In reply to by Ziya Mete Demircan

Automated tests are in place, but can't cover everything.

Resources are limited, there are quite a lot code contributors, but only that merge those.

There are most probably more than five or ten volunteers to test nightlies, that apparently isn't enough, a much larger test coverage is needed. The changed that led to plugins not working had nothing to do with plugins, at least at first glance, so nobody explicilty tested those.

Getting things fixed quickly is far more important, and just 2 days between 3.2.1 and 3.2.2 and 3 days between 3.2 and 3.2.1 is proving that this does in fact happen.

MuseScore is free and OpenSource.
Free as in free speach and also free as in free beer, but everything in life comes at a cost. The above testing is one.
An OpenSource mantra is: release early, release often. MuseScore is doing this, since at least version 3, I think even since 2.2.

In reply to by Ziya Mete Demircan

We have hundreds of automated tests, with more constantly being added, and they catch a lot but can't cover everything.

I don't see a need for a pre-nightly if we had more people actually using the nightly builds, and we always waited a few days after the last change before a release to give time to test that last nightly. In theory we do that, but a few cases for various reasons it didn't work out that way.

In reply to by Marc Sabatella

> but ideally more than a few people would be using nightly builds on a regular basis

PMJI...

Where are those published on the Web?

As a new C++ contributor I think it would be really great to be able to spin a PR's build into a test install so the issue fix can be checked by the submitter without them have to build the program. It seems a lot to ask of a bug submitter.

For example, I've been adding a few items to the PluginAPI and I'm faced with getting a, possibly non-programmer type, to try the change. For them they have to wait for a next release to really exercise the fix. That may be too late.

I think a method of creating throw-away installs for PR's would be very helpful to developers and tester's alike. It would make that process more iterative as well.

-Dale

In reply to by Jojo-Schmitz

Thanks! I see them now.

I assume that's 'master' so a PR needs to be absorbed.

Perhaps some build/github wizard type person could figure it out.

A magic button in the github PR that, when pressed by those so appointed, can produce a particular platform install.
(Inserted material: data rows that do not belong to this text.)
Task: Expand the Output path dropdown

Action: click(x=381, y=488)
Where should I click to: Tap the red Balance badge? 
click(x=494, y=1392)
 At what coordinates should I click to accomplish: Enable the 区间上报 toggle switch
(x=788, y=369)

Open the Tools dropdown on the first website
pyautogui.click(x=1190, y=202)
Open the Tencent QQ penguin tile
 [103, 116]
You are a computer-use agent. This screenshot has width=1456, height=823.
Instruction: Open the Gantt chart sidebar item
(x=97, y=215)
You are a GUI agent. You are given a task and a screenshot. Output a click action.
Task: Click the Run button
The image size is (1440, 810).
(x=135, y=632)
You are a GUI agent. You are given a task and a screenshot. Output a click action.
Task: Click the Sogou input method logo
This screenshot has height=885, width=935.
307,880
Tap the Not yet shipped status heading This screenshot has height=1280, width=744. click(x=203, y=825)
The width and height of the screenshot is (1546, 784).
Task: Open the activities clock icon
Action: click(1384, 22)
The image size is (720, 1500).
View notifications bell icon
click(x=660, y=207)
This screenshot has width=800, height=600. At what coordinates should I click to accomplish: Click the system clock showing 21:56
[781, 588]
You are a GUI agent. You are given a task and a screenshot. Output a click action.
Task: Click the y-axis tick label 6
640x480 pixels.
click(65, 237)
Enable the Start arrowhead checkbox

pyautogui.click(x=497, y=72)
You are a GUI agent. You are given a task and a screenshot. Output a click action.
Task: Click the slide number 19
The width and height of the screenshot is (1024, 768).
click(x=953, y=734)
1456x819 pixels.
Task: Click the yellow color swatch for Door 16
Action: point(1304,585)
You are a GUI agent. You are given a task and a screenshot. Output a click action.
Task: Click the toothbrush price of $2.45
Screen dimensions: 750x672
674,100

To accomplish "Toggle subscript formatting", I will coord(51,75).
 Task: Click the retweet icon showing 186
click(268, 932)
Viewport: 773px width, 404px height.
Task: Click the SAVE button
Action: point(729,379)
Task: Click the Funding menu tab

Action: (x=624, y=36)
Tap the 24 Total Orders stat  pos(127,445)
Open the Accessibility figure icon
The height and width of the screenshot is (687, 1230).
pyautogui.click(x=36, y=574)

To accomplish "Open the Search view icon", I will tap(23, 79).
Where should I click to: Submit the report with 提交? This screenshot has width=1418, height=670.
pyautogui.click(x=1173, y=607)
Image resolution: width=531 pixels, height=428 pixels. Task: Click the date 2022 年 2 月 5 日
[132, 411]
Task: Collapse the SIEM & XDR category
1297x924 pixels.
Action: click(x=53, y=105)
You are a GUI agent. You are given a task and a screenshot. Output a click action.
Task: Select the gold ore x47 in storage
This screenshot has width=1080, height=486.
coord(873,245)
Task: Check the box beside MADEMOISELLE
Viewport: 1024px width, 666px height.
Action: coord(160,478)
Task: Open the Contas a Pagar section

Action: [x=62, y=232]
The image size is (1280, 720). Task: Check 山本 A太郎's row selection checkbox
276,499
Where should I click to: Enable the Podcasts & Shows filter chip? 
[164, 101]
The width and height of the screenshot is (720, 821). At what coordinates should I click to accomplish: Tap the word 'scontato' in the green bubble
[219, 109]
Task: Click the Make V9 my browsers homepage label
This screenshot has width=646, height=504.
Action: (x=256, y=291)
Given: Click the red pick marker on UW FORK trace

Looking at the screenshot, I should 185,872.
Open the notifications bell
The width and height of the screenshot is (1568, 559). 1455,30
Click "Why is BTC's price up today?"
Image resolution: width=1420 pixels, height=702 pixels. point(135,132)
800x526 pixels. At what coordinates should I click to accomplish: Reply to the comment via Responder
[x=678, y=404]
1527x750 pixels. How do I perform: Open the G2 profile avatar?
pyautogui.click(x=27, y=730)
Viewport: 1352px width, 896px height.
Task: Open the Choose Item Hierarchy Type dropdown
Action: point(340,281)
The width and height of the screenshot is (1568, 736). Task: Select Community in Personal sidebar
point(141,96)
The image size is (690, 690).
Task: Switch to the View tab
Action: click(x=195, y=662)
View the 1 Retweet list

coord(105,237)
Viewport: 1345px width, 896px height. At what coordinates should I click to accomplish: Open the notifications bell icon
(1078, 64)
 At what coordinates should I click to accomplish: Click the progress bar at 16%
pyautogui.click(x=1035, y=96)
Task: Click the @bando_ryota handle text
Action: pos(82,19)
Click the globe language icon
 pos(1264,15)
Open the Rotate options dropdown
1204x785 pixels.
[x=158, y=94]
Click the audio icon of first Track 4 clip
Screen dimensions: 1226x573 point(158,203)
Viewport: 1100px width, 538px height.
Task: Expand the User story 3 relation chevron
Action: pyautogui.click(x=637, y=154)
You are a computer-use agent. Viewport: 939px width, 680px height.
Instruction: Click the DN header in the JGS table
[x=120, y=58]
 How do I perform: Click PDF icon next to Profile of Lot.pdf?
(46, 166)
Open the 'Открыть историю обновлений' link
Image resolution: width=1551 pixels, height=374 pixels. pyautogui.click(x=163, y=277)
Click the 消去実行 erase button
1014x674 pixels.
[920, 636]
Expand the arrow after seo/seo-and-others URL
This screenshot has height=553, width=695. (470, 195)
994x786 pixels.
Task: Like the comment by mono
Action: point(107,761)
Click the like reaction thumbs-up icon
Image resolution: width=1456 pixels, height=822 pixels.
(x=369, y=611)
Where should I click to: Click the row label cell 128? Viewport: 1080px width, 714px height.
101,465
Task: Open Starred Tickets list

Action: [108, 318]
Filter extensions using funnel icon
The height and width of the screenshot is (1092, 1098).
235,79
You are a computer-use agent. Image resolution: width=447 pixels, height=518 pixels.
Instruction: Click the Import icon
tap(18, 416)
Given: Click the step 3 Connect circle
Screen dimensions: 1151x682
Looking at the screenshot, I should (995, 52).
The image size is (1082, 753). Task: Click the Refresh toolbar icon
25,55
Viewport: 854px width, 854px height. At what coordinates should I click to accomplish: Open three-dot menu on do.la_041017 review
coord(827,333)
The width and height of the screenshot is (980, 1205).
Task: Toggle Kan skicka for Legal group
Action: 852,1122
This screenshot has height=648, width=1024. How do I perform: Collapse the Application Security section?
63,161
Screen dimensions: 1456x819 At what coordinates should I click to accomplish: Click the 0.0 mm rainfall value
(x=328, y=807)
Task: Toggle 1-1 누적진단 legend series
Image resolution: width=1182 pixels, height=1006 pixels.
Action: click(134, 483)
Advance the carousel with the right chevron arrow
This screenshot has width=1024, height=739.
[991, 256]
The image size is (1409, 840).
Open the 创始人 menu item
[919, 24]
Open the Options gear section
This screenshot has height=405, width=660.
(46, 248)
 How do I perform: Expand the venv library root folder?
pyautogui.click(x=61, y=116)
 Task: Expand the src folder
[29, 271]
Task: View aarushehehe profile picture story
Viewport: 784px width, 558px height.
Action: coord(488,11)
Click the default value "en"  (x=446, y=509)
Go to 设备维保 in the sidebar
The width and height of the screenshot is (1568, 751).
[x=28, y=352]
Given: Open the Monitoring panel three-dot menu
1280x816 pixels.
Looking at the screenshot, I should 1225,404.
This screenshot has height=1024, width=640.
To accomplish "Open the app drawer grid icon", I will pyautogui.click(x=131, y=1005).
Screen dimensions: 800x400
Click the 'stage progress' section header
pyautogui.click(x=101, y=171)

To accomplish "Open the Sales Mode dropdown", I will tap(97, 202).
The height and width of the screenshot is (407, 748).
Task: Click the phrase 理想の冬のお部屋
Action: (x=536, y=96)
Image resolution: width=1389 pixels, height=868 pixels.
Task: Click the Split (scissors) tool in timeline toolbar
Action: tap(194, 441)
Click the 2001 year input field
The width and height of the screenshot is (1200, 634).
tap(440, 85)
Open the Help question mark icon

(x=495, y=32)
When I push up new code the automatic sanity builds are triggered. I'm not sure how far those builds get before before they're considered acceptable. With some luck there might be an install package just hanging around just waiting to be plucked.

-Dale

In reply to by Marc Sabatella

I just tried this out and it works pretty well.

I ran my test plugin and score against it and it worked as expected. Thanks for sharing this nugget!

While it's not a "Magic Button" it's great to have!

One PR I have pending is for a Mac user so this won't help for him but it's really nice to know for the Windows folks.

Thanks!

-Dale

In reply to by DLLarson

So you know, if you want more people to test a certain project, you can post a link in the technology preview and explain what you want tested and request feedback, you may or may not get any. There are a few of us non-programmers who hang out on telegram, if you add a link there, in a PR or in technology preview, I've been know to test the build and give feedback. I mostly write for classical ensembles, so I didn't test the guitar fingering mode Marc introduced a while back, but I did extensive testing of the continuous view improvements a few releases back.